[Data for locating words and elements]
++++++++
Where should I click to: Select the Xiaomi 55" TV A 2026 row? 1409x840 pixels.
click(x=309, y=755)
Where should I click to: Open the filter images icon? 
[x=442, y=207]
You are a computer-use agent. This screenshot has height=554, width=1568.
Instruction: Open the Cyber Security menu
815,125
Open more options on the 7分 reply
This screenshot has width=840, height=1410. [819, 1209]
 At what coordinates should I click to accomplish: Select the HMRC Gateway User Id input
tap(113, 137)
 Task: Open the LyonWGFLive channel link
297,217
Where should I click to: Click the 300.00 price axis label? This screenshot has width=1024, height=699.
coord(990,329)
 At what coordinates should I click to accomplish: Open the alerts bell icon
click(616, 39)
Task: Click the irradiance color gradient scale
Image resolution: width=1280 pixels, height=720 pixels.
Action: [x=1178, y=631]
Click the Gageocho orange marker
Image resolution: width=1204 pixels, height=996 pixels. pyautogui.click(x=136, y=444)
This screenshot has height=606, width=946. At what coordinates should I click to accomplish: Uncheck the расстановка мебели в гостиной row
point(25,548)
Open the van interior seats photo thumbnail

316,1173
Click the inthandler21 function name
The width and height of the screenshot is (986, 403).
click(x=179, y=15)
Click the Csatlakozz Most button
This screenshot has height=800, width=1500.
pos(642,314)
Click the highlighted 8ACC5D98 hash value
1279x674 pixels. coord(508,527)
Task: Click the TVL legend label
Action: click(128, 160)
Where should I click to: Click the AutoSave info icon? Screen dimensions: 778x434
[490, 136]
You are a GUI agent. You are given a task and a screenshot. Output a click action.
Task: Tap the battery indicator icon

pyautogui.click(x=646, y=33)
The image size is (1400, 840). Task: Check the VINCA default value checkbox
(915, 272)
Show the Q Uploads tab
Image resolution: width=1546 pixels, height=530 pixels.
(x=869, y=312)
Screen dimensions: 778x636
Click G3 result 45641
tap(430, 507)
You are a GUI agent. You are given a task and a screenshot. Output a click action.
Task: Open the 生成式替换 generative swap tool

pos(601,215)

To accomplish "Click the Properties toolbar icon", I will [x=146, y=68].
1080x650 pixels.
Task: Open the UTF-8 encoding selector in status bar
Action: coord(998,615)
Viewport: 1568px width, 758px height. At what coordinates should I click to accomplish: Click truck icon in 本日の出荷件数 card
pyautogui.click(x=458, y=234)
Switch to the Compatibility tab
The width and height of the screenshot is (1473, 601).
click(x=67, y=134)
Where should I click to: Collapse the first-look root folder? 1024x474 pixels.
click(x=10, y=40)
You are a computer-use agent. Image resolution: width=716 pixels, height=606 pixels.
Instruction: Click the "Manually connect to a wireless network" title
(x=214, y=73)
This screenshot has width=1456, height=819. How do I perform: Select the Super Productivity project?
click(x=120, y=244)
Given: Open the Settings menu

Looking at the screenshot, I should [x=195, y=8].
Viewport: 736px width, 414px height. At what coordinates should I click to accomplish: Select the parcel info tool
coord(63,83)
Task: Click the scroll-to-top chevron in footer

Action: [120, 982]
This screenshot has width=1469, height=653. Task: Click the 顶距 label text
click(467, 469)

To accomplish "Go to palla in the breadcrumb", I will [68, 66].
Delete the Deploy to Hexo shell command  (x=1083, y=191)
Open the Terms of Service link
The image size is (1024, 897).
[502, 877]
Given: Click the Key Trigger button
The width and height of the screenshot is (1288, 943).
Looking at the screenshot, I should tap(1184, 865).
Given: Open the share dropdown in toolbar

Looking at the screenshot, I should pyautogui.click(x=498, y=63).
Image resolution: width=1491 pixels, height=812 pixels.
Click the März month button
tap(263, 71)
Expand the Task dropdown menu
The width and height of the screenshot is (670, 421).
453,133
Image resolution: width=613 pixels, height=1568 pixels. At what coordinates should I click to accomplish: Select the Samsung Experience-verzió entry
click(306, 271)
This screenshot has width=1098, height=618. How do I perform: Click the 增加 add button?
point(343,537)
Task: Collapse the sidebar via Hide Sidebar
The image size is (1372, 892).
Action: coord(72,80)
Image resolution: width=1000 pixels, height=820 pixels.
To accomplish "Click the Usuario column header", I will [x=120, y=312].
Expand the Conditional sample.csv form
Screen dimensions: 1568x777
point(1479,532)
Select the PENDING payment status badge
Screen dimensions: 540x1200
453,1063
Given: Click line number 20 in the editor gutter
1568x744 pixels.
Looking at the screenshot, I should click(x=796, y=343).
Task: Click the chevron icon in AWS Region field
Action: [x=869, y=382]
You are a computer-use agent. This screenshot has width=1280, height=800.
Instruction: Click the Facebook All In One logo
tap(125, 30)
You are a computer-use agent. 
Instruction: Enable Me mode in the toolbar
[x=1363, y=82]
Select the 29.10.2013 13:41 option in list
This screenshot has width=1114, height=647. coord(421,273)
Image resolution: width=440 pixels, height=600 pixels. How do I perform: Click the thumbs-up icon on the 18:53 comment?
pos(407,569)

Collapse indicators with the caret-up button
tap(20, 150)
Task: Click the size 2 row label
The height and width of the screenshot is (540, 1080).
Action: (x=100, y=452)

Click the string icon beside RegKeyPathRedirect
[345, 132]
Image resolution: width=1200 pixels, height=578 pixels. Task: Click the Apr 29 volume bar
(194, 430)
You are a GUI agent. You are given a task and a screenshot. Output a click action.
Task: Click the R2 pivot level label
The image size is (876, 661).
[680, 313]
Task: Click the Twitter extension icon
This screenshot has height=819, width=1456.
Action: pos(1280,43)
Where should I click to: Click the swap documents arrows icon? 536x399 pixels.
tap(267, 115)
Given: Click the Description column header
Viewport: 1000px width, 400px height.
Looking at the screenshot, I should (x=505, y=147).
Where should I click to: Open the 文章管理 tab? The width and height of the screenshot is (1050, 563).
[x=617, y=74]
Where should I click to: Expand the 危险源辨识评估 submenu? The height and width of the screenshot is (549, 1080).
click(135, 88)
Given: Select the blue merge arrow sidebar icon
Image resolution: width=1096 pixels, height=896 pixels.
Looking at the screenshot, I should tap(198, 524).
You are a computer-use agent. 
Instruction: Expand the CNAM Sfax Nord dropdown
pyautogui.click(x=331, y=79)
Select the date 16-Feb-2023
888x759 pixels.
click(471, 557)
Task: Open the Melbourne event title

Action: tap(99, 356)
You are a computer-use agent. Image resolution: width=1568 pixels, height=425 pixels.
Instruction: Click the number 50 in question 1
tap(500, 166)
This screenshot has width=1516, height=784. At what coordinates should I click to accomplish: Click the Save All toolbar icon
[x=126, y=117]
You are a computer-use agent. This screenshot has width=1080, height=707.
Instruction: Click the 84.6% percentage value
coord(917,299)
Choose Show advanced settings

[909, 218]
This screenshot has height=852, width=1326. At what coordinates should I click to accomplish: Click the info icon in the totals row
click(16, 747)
++++++++
_Short problem_
Can you rewrite every line of the records above as a numbered list, dropping the blank lines?

_Task response_
1. Where should I click to: Select the Xiaomi 55" TV A 2026 row? 1409x840 pixels.
2. click(x=309, y=755)
3. Where should I click to: Open the filter images icon? 
4. [x=442, y=207]
5. You are a computer-use agent. This screenshot has height=554, width=1568.
6. Instruction: Open the Cyber Security menu
7. 815,125
8. Open more options on the 7分 reply
9. This screenshot has width=840, height=1410. [819, 1209]
10.  At what coordinates should I click to accomplish: Select the HMRC Gateway User Id input
11. tap(113, 137)
12.  Task: Open the LyonWGFLive channel link
13. 297,217
14. Where should I click to: Click the 300.00 price axis label? This screenshot has width=1024, height=699.
15. coord(990,329)
16.  At what coordinates should I click to accomplish: Open the alerts bell icon
17. click(616, 39)
18. Task: Click the irradiance color gradient scale
19. Image resolution: width=1280 pixels, height=720 pixels.
20. Action: [x=1178, y=631]
21. Click the Gageocho orange marker
22. Image resolution: width=1204 pixels, height=996 pixels. pyautogui.click(x=136, y=444)
23. This screenshot has height=606, width=946. At what coordinates should I click to accomplish: Uncheck the расстановка мебели в гостиной row
24. point(25,548)
25. Open the van interior seats photo thumbnail
26. 316,1173
27. Click the inthandler21 function name
28. The width and height of the screenshot is (986, 403).
29. click(x=179, y=15)
30. Click the Csatlakozz Most button
31. This screenshot has height=800, width=1500.
32. pos(642,314)
33. Click the highlighted 8ACC5D98 hash value
34. 1279x674 pixels. coord(508,527)
35. Task: Click the TVL legend label
36. Action: click(128, 160)
37. Where should I click to: Click the AutoSave info icon? Screen dimensions: 778x434
38. [490, 136]
39. You are a GUI agent. You are given a task and a screenshot. Output a click action.
40. Task: Tap the battery indicator icon
41. pyautogui.click(x=646, y=33)
42. The image size is (1400, 840). Task: Check the VINCA default value checkbox
43. (915, 272)
44. Show the Q Uploads tab
45. Image resolution: width=1546 pixels, height=530 pixels.
46. (x=869, y=312)
47. Screen dimensions: 778x636
48. Click G3 result 45641
49. tap(430, 507)
50. You are a GUI agent. You are given a task and a screenshot. Output a click action.
51. Task: Open the 生成式替换 generative swap tool
52. pos(601,215)
53. To accomplish "Click the Properties toolbar icon", I will [x=146, y=68].
54. 1080x650 pixels.
55. Task: Open the UTF-8 encoding selector in status bar
56. Action: coord(998,615)
57. Viewport: 1568px width, 758px height. At what coordinates should I click to accomplish: Click truck icon in 本日の出荷件数 card
58. pyautogui.click(x=458, y=234)
59. Switch to the Compatibility tab
60. The width and height of the screenshot is (1473, 601).
61. click(x=67, y=134)
62. Where should I click to: Collapse the first-look root folder? 1024x474 pixels.
63. click(x=10, y=40)
64. You are a computer-use agent. Image resolution: width=716 pixels, height=606 pixels.
65. Instruction: Click the "Manually connect to a wireless network" title
66. (x=214, y=73)
67. This screenshot has width=1456, height=819. How do I perform: Select the Super Productivity project?
68. click(x=120, y=244)
69. Given: Open the Settings menu
70. Looking at the screenshot, I should [x=195, y=8].
71. Viewport: 736px width, 414px height. At what coordinates should I click to accomplish: Select the parcel info tool
72. coord(63,83)
73. Task: Click the scroll-to-top chevron in footer
74. Action: [120, 982]
75. This screenshot has width=1469, height=653. Task: Click the 顶距 label text
76. click(467, 469)
77. To accomplish "Go to palla in the breadcrumb", I will [68, 66].
78. Delete the Deploy to Hexo shell command  (x=1083, y=191)
79. Open the Terms of Service link
80. The image size is (1024, 897).
81. [502, 877]
82. Given: Click the Key Trigger button
83. The width and height of the screenshot is (1288, 943).
84. Looking at the screenshot, I should tap(1184, 865).
85. Given: Open the share dropdown in toolbar
86. Looking at the screenshot, I should pyautogui.click(x=498, y=63).
87. Image resolution: width=1491 pixels, height=812 pixels.
88. Click the März month button
89. tap(263, 71)
90. Expand the Task dropdown menu
91. The width and height of the screenshot is (670, 421).
92. 453,133
93. Image resolution: width=613 pixels, height=1568 pixels. At what coordinates should I click to accomplish: Select the Samsung Experience-verzió entry
94. click(306, 271)
95. This screenshot has width=1098, height=618. How do I perform: Click the 增加 add button?
96. point(343,537)
97. Task: Collapse the sidebar via Hide Sidebar
98. The image size is (1372, 892).
99. Action: coord(72,80)
100. Image resolution: width=1000 pixels, height=820 pixels.
101. To accomplish "Click the Usuario column header", I will [x=120, y=312].
102. Expand the Conditional sample.csv form
103. Screen dimensions: 1568x777
104. point(1479,532)
105. Select the PENDING payment status badge
106. Screen dimensions: 540x1200
107. 453,1063
108. Given: Click line number 20 in the editor gutter
109. 1568x744 pixels.
110. Looking at the screenshot, I should click(x=796, y=343).
111. Task: Click the chevron icon in AWS Region field
112. Action: [x=869, y=382]
113. You are a computer-use agent. This screenshot has width=1280, height=800.
114. Instruction: Click the Facebook All In One logo
115. tap(125, 30)
116. You are a computer-use agent. 
117. Instruction: Enable Me mode in the toolbar
118. [x=1363, y=82]
119. Select the 29.10.2013 13:41 option in list
120. This screenshot has width=1114, height=647. coord(421,273)
121. Image resolution: width=440 pixels, height=600 pixels. How do I perform: Click the thumbs-up icon on the 18:53 comment?
122. pos(407,569)
123. Collapse indicators with the caret-up button
124. tap(20, 150)
125. Task: Click the size 2 row label
126. The height and width of the screenshot is (540, 1080).
127. Action: (x=100, y=452)
128. Click the string icon beside RegKeyPathRedirect
129. [345, 132]
130. Image resolution: width=1200 pixels, height=578 pixels. Task: Click the Apr 29 volume bar
131. (194, 430)
132. You are a GUI agent. You are given a task and a screenshot. Output a click action.
133. Task: Click the R2 pivot level label
134. The image size is (876, 661).
135. [680, 313]
136. Task: Click the Twitter extension icon
137. This screenshot has height=819, width=1456.
138. Action: pos(1280,43)
139. Where should I click to: Click the swap documents arrows icon? 536x399 pixels.
140. tap(267, 115)
141. Given: Click the Description column header
142. Viewport: 1000px width, 400px height.
143. Looking at the screenshot, I should (x=505, y=147).
144. Where should I click to: Open the 文章管理 tab? The width and height of the screenshot is (1050, 563).
145. [x=617, y=74]
146. Where should I click to: Expand the 危险源辨识评估 submenu? The height and width of the screenshot is (549, 1080).
147. click(135, 88)
148. Given: Select the blue merge arrow sidebar icon
149. Image resolution: width=1096 pixels, height=896 pixels.
150. Looking at the screenshot, I should tap(198, 524).
151. You are a computer-use agent. 
152. Instruction: Expand the CNAM Sfax Nord dropdown
153. pyautogui.click(x=331, y=79)
154. Select the date 16-Feb-2023
155. 888x759 pixels.
156. click(471, 557)
157. Task: Open the Melbourne event title
158. Action: tap(99, 356)
159. You are a computer-use agent. Image resolution: width=1568 pixels, height=425 pixels.
160. Instruction: Click the number 50 in question 1
161. tap(500, 166)
162. This screenshot has width=1516, height=784. At what coordinates should I click to accomplish: Click the Save All toolbar icon
163. [x=126, y=117]
164. You are a computer-use agent. This screenshot has width=1080, height=707.
165. Instruction: Click the 84.6% percentage value
166. coord(917,299)
167. Choose Show advanced settings
168. [909, 218]
169. This screenshot has height=852, width=1326. At what coordinates should I click to accomplish: Click the info icon in the totals row
170. click(16, 747)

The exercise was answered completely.